→ Task to complete
Write out, word for word, every line from the one containing "This screenshot has height=1019, width=1125." through the last line of the records below, both ends included.

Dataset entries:
^^^^

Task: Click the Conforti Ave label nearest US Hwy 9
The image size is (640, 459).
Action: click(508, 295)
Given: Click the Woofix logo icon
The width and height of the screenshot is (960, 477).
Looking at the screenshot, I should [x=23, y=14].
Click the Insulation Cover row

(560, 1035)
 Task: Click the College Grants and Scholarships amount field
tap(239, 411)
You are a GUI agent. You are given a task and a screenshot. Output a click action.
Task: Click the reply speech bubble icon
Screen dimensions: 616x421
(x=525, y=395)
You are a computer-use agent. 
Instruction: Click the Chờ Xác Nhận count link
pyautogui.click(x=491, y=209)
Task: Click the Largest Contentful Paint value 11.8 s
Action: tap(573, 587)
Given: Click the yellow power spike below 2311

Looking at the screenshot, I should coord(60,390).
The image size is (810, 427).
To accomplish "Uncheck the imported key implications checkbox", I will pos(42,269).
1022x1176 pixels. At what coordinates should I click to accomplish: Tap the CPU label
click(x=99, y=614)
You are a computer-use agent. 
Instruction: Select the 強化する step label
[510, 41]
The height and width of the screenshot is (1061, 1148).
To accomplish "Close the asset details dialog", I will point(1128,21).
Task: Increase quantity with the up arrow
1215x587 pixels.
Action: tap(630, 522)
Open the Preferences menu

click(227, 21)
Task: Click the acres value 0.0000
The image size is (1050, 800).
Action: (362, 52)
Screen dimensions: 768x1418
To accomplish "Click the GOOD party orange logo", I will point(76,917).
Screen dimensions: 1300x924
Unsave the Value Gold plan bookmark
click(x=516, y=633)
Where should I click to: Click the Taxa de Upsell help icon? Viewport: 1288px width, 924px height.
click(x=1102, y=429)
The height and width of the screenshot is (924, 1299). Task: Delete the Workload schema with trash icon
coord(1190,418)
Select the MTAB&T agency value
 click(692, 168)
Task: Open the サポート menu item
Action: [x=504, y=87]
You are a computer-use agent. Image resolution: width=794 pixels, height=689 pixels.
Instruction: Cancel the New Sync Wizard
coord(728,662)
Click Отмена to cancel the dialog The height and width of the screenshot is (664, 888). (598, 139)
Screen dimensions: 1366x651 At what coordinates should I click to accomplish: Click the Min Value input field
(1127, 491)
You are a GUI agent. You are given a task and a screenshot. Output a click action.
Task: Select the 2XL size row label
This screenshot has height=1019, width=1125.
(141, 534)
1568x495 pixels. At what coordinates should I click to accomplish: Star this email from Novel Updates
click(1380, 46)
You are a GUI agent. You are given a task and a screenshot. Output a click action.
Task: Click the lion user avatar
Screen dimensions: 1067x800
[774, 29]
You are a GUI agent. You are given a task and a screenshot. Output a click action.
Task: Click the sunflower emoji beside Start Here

^^^^

→ Answer section
This screenshot has height=1019, width=1125.
(141, 534)
1568x495 pixels. At what coordinates should I click to accomplish: Star this email from Novel Updates
click(1380, 46)
You are a GUI agent. You are given a task and a screenshot. Output a click action.
Task: Click the lion user avatar
Screen dimensions: 1067x800
[774, 29]
You are a GUI agent. You are given a task and a screenshot. Output a click action.
Task: Click the sunflower emoji beside Start Here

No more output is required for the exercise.